State-owned ONGC is in the midst of a programme to drill a total of 45 development wells in the Krishna-Godawari deepwater block KG-DWN-98/2, at a whopping Rs 53,085 crore, which also includes setting up a floating, production, storage and offloading (FPSO) system and a fixed offshore platform, an industry web site said.
When contacted, ONGC officials said the field development plan (FDP) for the KG block was yet to be finalised. They added that ONGC has a deadline to submitted the FDP to the Directorate General of Hydrocarbon by September. At present, it is carrying out additional drilling to add more to the reserves. It is looking at two options: To add more reserves or optimise infrastructure development.

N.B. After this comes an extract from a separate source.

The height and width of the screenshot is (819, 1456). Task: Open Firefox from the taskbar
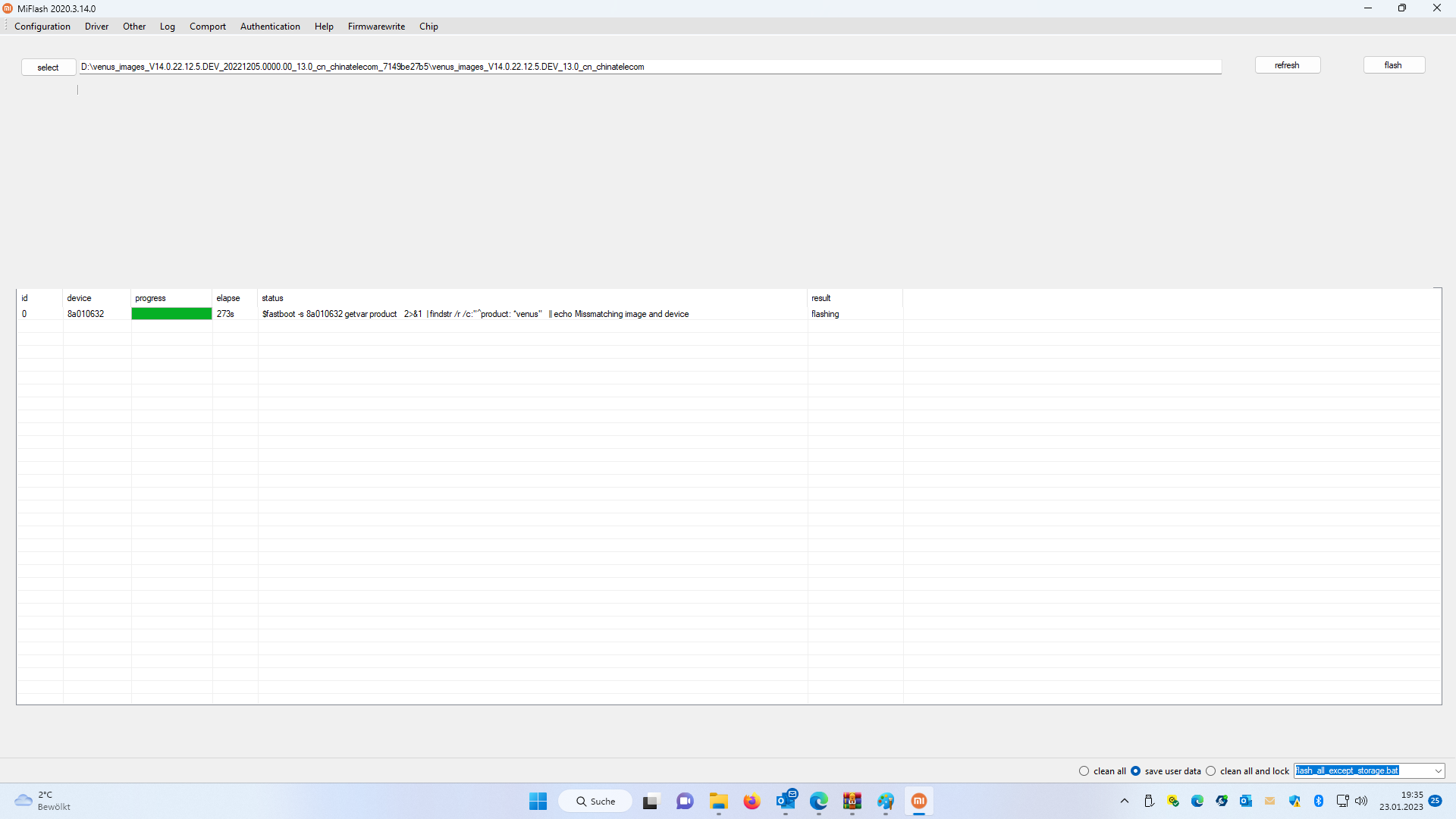coord(752,801)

Both of these would help reduce the development cost.
ONGC officials say the total development cost would not exceed $5-6 billion.
The website — Indiapetroplus — said that while the total oil initially in place in the block is estimated at 106 million cubic metres, production of only 26.71 million cubic metres is envisaged in 2019-2031. Similarly, the gas initially in place is estimated at 69.57 BCM, of which only 51.33 BCM can be produced in 2018-34.
The discovery area of the block has been split into two: The Northern Discovery Area (NDA) and the Southern Discovery Area The NDA is further divided into two primary production areas: Cluster-1 (gas-rich) and Cluster-2 (both oil and gas).